> **To do**: Give back all the records below, unaltered.

[Records for the exercise — start]

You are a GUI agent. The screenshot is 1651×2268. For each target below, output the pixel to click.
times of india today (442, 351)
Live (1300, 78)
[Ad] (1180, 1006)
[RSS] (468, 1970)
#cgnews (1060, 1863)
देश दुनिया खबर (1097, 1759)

[Records for the exercise — finish]

> **Finished task**:
You are a GUI agent. The screenshot is 1651×2268. For each target below, output the pixel to click.
times of india today (442, 351)
Live (1300, 78)
[Ad] (1180, 1006)
[RSS] (468, 1970)
#cgnews (1060, 1863)
देश दुनिया खबर (1097, 1759)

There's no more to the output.